La historia jamás contada

La historia jamás contada

En mis tiempos de estudiante de economía, pensaba que esa ciencia serviría como un instrumento infalible de desarrollo. Predominaban las verdades incontestables en el cual con decir “el precio es la mejor señal de la relativa escasez de bienes y servicios” o que “el mercado era el mecanismo de asignación perfecto si se les dejaba actuar” ya tenías el debate ganado. Eran esos tiempos de una ideología predominante, la fe en los mercados, y en los que la izquierda descompuesta le quedaba un concepto con el cual tratar de defenderse: el neoliberalismo es pensamiento único.
El llamado consenso de Washington -ese pensamiento único- logró afianzarse por una razón básica: funcionó. No quiere decir que resolviera todos los problemas, ni siquiera que resolvió la mayor parte de ellos, pero los países que siguieron más estrictamente la receta, incluida RD, retomaron más rápidamente la senda de esa ilusión de desarrollo: el crecimiento económico. A pesar de eso las explosiones sociales como lo fueron abril de 1984 en nuestro país, o el levantamiento armado en Chiapas del subcomandante Marcos en los 90, lograron sembrar la sensibilidad hacia la medición y mejora de políticas de distribución del ingreso, aunque fuese solo teóricamente. En esos días las cosas se movieron del tecnócrata puro y duro al político que prometía el uso de las herramientas de mercado para una sociedad más justa, pero siempre dentro del mantra de la estabilidad macro-económica.
Hoy, luego de varias crisis nacionales y mundiales originada paradójicamente en los mercados, la población y los mismos políticos empezaron a marcar distancia de las políticas económicas aceptadas como sanas, y ha ido imponiéndose una visión más ideologizada de la realidad social y económica. Las presiones migratorias, el desconocimiento de la historia (y por ende la incapacidad de los líderes de opinión y políticos de contextualizar históricamente lo sucedido), la pereza intelectual, y la ambición de poder junto con el perfeccionamiento de las técnicas de comunicación y electorales han sumergido a la humanidad en un oscurantismo sólo equiparable a los años que sucedieron la Gran Depresión del 1929 y que culminaron con la II Guerra Mundial.

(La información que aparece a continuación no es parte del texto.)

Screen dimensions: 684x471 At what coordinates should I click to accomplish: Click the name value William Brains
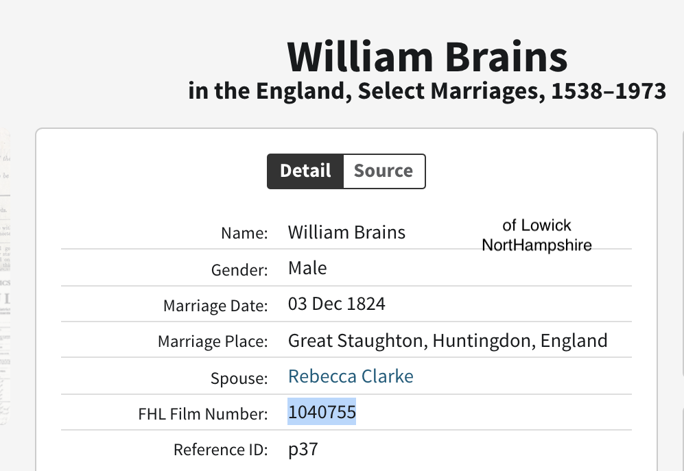(x=346, y=232)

Soledad Gallego-Díaz afirma que abundan los políticos que no se preocupan por la congruencia entre lo que dicen y la realidad. En el fragor de las contiendas nos hicieron creer que todo se vale, y del todo se vale en la guerra electoral pasamos al “todo se vale todo el tiempo”. Si bien la verdad nunca ha sido el centro del quehacer político, no menos cierto es que buscar imponer un adjetivo antes que un razonamiento, despreciar datos y hechos concretos ha creado algo peor que la simplificación ideológica propia de las luchas ideológicas del siglo XX y es el cinismo máximo en el que participan tanto gobernantes como opositores. El fenómeno de candidatos como Trump no son casos aislados.
A pesar de que hay razones para el pesimismo, creo que hay remedio. Mientras llegan mejores tiempos para el debate, ayuda que el ciudadano repela la simplificación, bloquee los adjetivos, y exija más al discurso de sus líderes. Y… que no olvide que no son sólo los gobiernos quienes tienen propensión a mentir, que la oposición puede igualmente querer derogar la verdad como espacio de entendimiento. Ya hemos visto lo que los mercados sin supervisión pueden hacer, pero también lo que los políticos de espaldas a la información pueden provocar.